__页面摘录__
----------------

[MHA attention mask]之因果causal/因果加backtrace/前后向N帧 mask

文章目录

在multihead attention 中可添加attention mask,对输入进行范围限定,如

  • 因果mask (causal mask):即可限定只看当前点前面的数据,不可看该点之后的数据.从矩阵上看,causal mask类似一个倒三角,下半部分为1,上半部分为0
  • 因果mask带n_backtrace:即可限定每一点尽可最多向前看n_backtrace帧.从矩阵上看,即在上面的倒三角中,再在最左侧截去一部分,使得其为宽度为n_backtrace的斜带1
  • 前后向N帧,即在上述带有n_backtrace的causal mask上,再以同样方式,向前即向右扩展一个宽度为n_backtrace的斜带1
  • 类似的,可根据自定义需求,自行设定mask

1. Attention Mask or Causal Mask

可指定causal参数,来生成普通的attention mask 还是causal mask:

#!/usr/bin/env python3
# -*- coding: utf-8 -*-

from tensorflow.keras.layers import Layer, Masking
import tensorflow as tf

class AttentionMask(Layer):
    """
	Computes attention mask.
	"""

    def __init__(self, causal, mask_value=-1e9):
        """
        Argument/s:
			causal - causal attention mask flag.
			mask_value - value used to mask components that aren't to be attended
				to (typically -1e9).
        """
        super(AttentionMask, self).__init__()
        self.causal = causal
        self.mask_value = mask_value
        if not isinstance(mask_value, float): raise ValueError("Mask value must be a float.")

    def call(self, inp):
        """
		Compute attention mask.

		Argument/s:
			inp - used to compute sequence mask.

		Returns:
			Attention mask.
		"""
        batch_size = tf.shape(inp)[0]
        max_seq_len = tf.shape(inp)[1]
        flat_seq_mask = Masking(mask_value=0.0).compute_mask(inp)
        seq_mask = self.merge_masks(tf.expand_dims(flat_seq_mask, axis=1), tf.expand_dims(flat_seq_mask, axis=2))
        ### HERE !!! ###
        causal_mask = self.lower_triangular_mask([1, max_seq_len, max_seq_len]) if self.causal else None
        ################
        logical_mask = self.merge_masks(causal_mask, seq_mask)
        unmasked = tf.zeros([batch_size, max_seq_len, max_seq_len])
        masked = tf.fill([batch_size, max_seq_len, max_seq_len], self.mask_value)
        att_mask = tf.where(logical_mask, unmasked, masked)
        seq_mask = tf.cast(seq_mask, tf.float32)
        return att_mask, seq_mask

    def lower_triangular_mask(self, shape):
        """
		Creates a lower-triangular boolean mask over the last 2 dimensions.

		Argument/s:
			shape - shape of mask.

		Returns:
			causal mask.
		"""
        row_index = tf.math.cumsum(
            tf.ones(shape=shape, dtype=tf.int32, name="row"), axis=-2)
        col_index = tf.math.cumsum(
            tf.ones(shape=shape, dtype=tf.int32, name="col"), axis=-1)
        return tf.math.greater_equal(row_index, col_index)

    def merge_masks(self, x, y):
        """
		Merges a sequence mask and a causal mask to make an attantion mask.

		Argument/s:
			x - mask.
			y - mask.

		Returns:
			Attention mask.
		"""

----------------

__所给信息__
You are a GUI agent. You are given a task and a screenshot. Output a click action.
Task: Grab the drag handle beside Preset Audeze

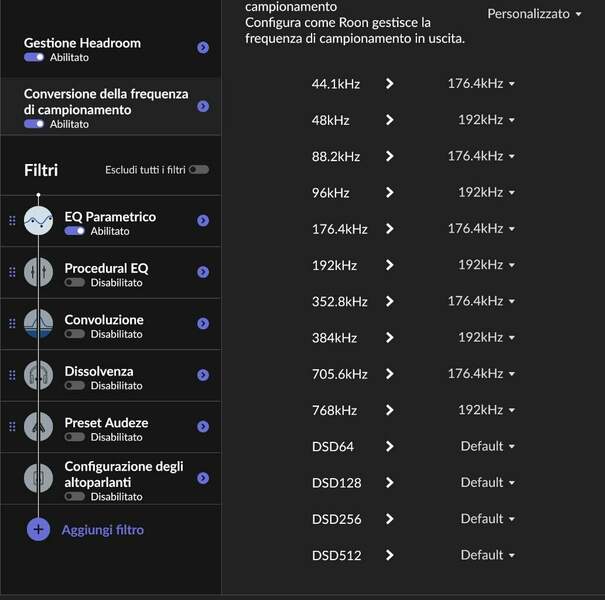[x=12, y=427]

----------------

__给定题目__
根据页面摘录判断下列说法是否成立:(a) 因果mask从矩阵上看下半部分为1、上半部分为0;(b) AttentionMask 中 mask_value 的默认值为 -1e10;(c) 若 mask_value 不是浮点数,会抛出 ValueError。逐条回答“是”或“否”,并原样引用摘录中起决定作用的文字。 所附列表与上方的页面摘录没有关联。

__结果__
(a) 是。依据:“下半部分为1,上半部分为0”
(b) 否。依据:“mask_value=-1e9”
(c) 是。依据:“if not isinstance(mask_value, float): raise ValueError”